Last week, a major Chinese airline company announced it would recruit 30 to 60 female flight attendants aged 25 to 40, as its business continues to expand. In China, newly recruited flight attendants are usually aged between 18 and 25, with some airlines easing the upper age limit only slightly, say to around 30.

But the breakthrough in Spring Airlines' recent announcement is not the relaxation of the upper age limit for new employees. My research shows that it already began to recruit female flight attendants aged 18 to 40 last year. And on October 27, Spring Airlines said it had twice recruited more senior female attendants, in 2010 and 2013, respectively, as its business grew.

What makes Spring Airlines different this time is that it has made it clear for the first time that, in the current round of recruitment, it will prefer those who are married with children.

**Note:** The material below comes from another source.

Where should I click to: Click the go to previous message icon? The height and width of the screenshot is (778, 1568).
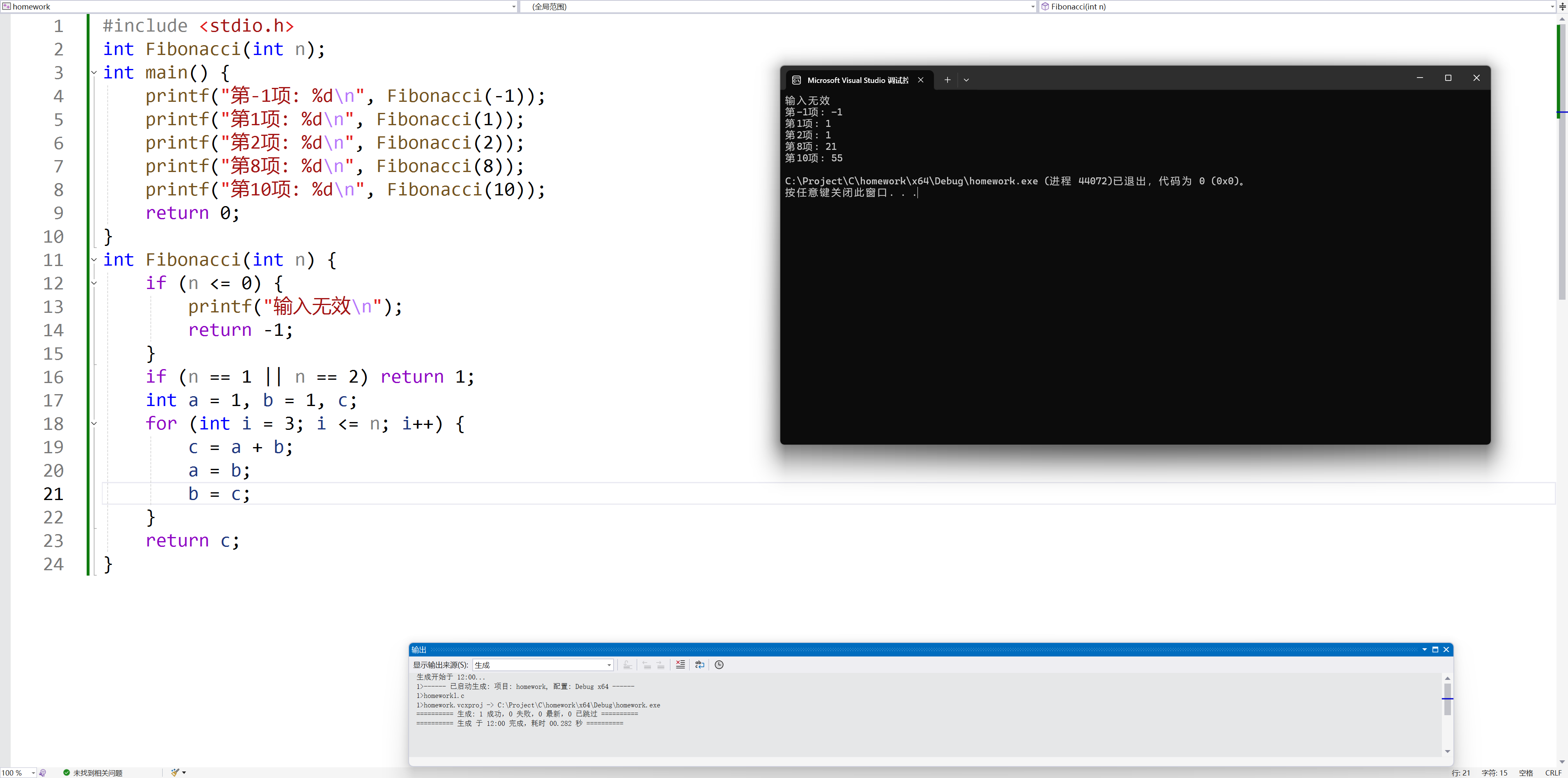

"A married flight attendant may have more experience in serving passengers flying as a family," a Spring Airlines staffer explained to reporters on Monday. "To many family passengers, these senior air hostesses are very affable and approachable."

Spring Airlines' new recruitment policy reflects a merit-based work philosophy that breaks away from the traditional one-size-fits-all mindset, under which a uniform age limit would apply to every job applicant regardless of their unique talent.

And don't misunderstand Spring Airlines. It does not say any applicant who is married with a child will be hired. One detail most news reports have neglected is that Spring Airlines attaches great importance to an applicant's language skill, in addition to their general education background.

On Tuesday I ventured to log into Spring Airlines' official recruitment account and found that a standard resume requires all applicants to provide details about their levels of proficiency in English or Japanese.

It's all about one's capability, not age.

Certainly, there will be an ultimate age limit before you must retire as an air hostess. After all, it's a demanding job to work long hours in the air. You can't imagine you can work as well in an advanced age as in your prime.

That said, we need to acknowledge that age is not the only or major yardstick by which we measure everyone's talent. Spring Airlines' latest recruitment announcement chimes in with China's overall trend of gradually easing age limits in the job market. For example, China has even relaxed the age cap for civil servant recruitment to expand the pool of capable applicants.

I hope more recruiters, from universities to kindergartens, will follow suit and come up with a more nuanced employment policy that tilts toward an applicant's merit. Sometimes – though not always – wisdom comes with age.